Poitin patrol

Poitin patrol

Michael Jackson joins the poitin patrol, in prepartation for St Patrick's Day on Friday 17 March.
There is a perfectly legal Irish whiskey called Paddy, and that is what the label before me announced. However, the contents of the bottle were the colour of water, smelled slightly of silage, and had a suspiciously hot finish. "This is a good one. You could drink this all
night and have no hangover in the morning," my host pronounced. The gospel according to Jackson is that all alcoholic beverages contain a hangover if you drink enough of them, but the good host was not to be deterred. He pulled another bottle from his desk drawer. "This one is better with a dash of Seven-Up," he suggested, with the air of a sommelier proposing that I let my first-growth claret breathe a little.I was beginning to worry. "Didn't you say there was a minimum fine for handling this stuff?" He adopted his sommelier gravitas again. "To be sure, it's £1,000," he said, using the British currency for my benefit, "but usually they fine you less than a hundred". If the thousand was a minimum, how could it be reduced tenfold? "Oh, you know judges – they are a law unto themselves."I was not entirely sure that the joke was intentional. My host was the senior officer, the sergeant, in a two-man police station, in what otherwise looked like a private house, in a village in Ireland. We were conducting our poitin-tasting in his office. "The man who made this poitin – how much was he fined?" I asked. "Nothing. He gave it to me as a Christmas present." The Sarge dismissed any thought that such a gift might constitute a bribe.
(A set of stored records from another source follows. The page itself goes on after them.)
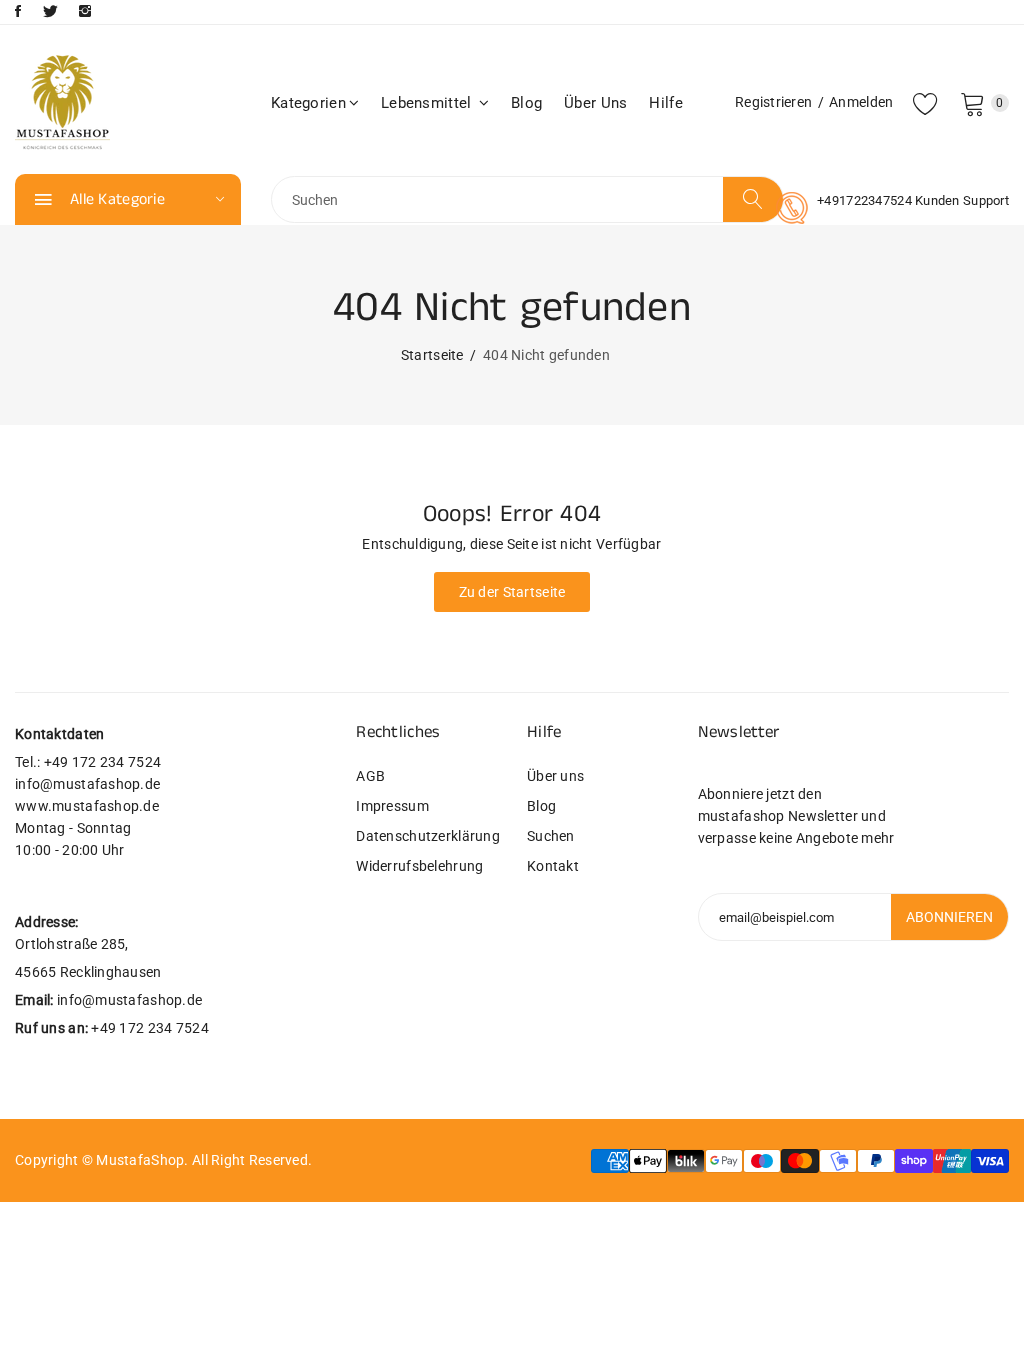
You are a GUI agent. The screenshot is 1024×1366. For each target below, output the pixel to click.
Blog (526, 103)
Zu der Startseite (512, 592)
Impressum (392, 806)
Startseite (432, 355)
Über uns (595, 103)
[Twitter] (50, 11)
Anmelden (861, 102)
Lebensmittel (428, 103)
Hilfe (665, 103)
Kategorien (308, 103)
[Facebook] (18, 11)
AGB (370, 776)
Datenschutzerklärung (426, 836)
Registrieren (773, 102)
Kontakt (553, 866)
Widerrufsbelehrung (419, 866)
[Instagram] (85, 11)
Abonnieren (949, 917)
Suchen (551, 836)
Poitin, he indicated, was not automatically a cause for prosecution.So in what circumstances was the decision made to pursue a case? "Some fellers become martyrs to it. One started going around in the nude after he had too much. His wife complained, so we had to prosecute him. One gave poitin to children – and it was good
stuff. Some fellers get so bad that they can't work."The Sarge observed that most illegal distillers were philosophical when they were prosecuted. Then to help me better understand, he took me to see a distiller. We drove to a nearby farm, where the preferred packaging was a former Teacher's bottle and the product was more estery. The farmer denied having made this fine vintage, saying that he had bought it. I asked where. "In the village market," he replied. "What if the police come?" I queried. He looked at me as though I were thick. "They sell it when the police aren't going to come."The problem with buying at the market was that, while you could have a taste, the sample might be a better batch than the stuff in the bottle you took home. One man, a teetotaller, was sold 12 bottles that actually contained water. "He couldn't take them back and complain,” chuckled the farmer. “Poitin is illegal, you know." “Why,” I asked, “would a teetotaller try to buy poitin?” "For friends, as Christmas presents." The farmer clearly felt this customer was a little naive. After a moment's thought, he explained, "Yer man's a Protestant." And, after a further few seconds head-scratching, "Are you a Proddy yourself...?"For a man who had apparently never made any poitin, the farmer spoke with great knowledge about the necessary proportions of barley, malt, sugar and yeast required to make a given quantity, the importance of double distillation, and the need for a good worm (cooling coil), fashioned by being wrapped round a tree. Where could the ingredients be found? "In the village shop,” he said. "But there was a bit of problem when the bishop here said it was a sin to make or drink poitin." Had this harmed business? "No, but it put a strain on the parish priest. So many people were going to confession he couldn't cope."